Figure 1: DNA methylation and cancer. This diagram shows a representative region of genomic DNA in a normal cell. The region contains repeat-rich, hypermethylated pericentromeric heterochromatin and an actively transcribed tumor suppressor gene (TSG) associated with a hypomethylated CpG island (indicated in red). In tumor cells, repeat-rich heterochromatin becomes hypomethylated, and this contributes to genomic instability (a hallmark of tumor cells) through increased mitotic recombination events. De novo methylation of CpG islands also occurs in cancer cells, and it can result in the transcriptional silencing of growth-regulatory genes.
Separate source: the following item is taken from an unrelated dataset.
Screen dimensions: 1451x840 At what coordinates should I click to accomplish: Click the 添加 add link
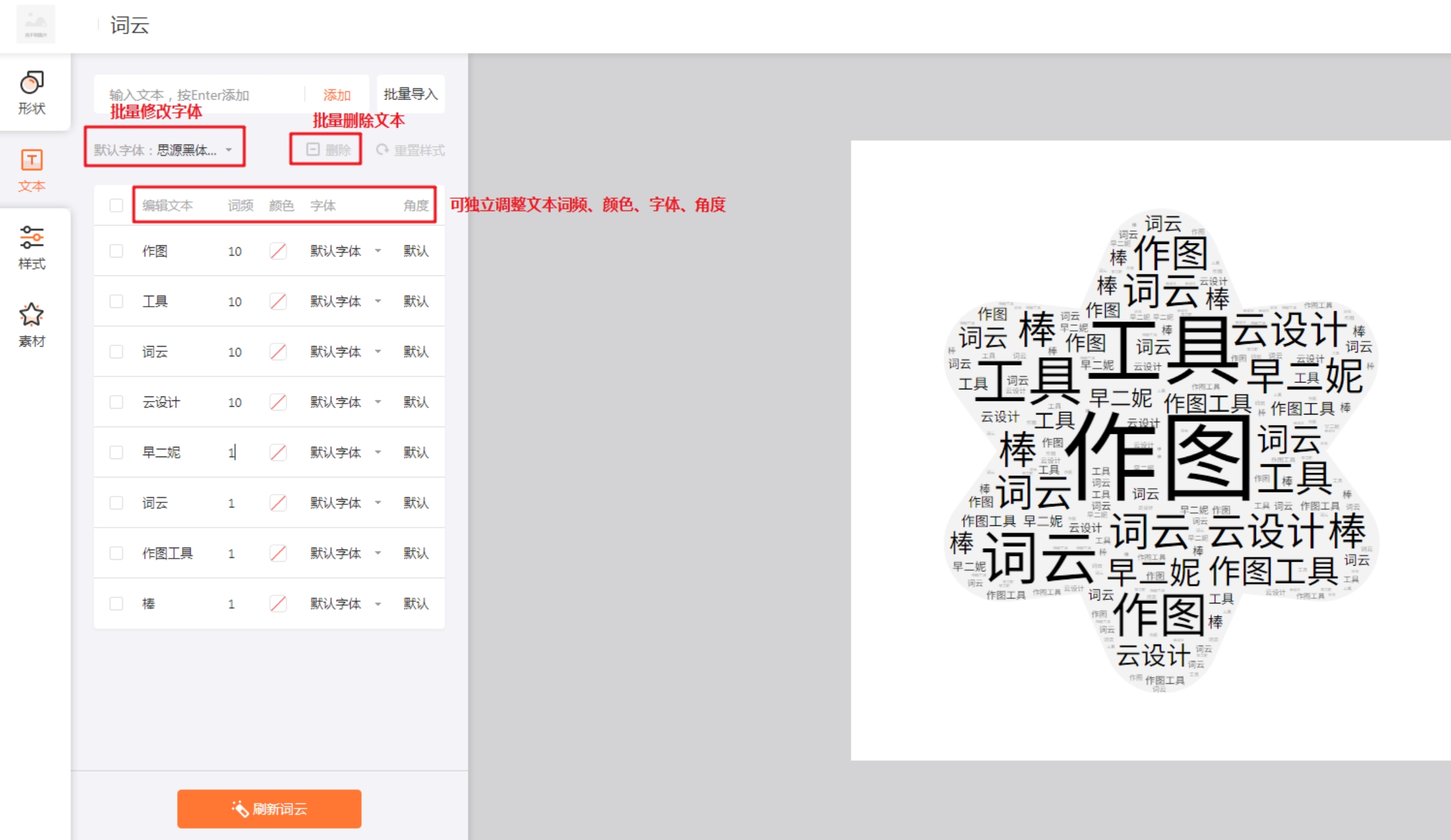(x=337, y=94)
These changes in methylation are early events in tumorigenesis. (Reproduced from Robertson, 2005.) Copyright 2005 Nature Publishing Group, Robertson, K., DNA methylation and human disease, Nature Reviews Genetics 6, 597-561
Summary
Within the past thirty years, researchers have discovered numerous details about the process of DNA methylation. For instance, scientists now know that methylation plays a critical role in the regulation of gene expression, and they have also determined that this process tends to occur at certain locations within the genomes of different species. Furthermore, DNA methylation has been shown to play a vital role in numerous cellular processes, and abnormal patterns of methylation have been liked to several human diseases. Nonetheless, as with other topics in the field of epigenetics, gaps remain in our knowledge of DNA methylation. As new laboratory techniques are developed and additional genomes are mapped, scientists will no doubt continue to uncover many of the unknowns of how, when, and where DNA is methylated, and for what purposes.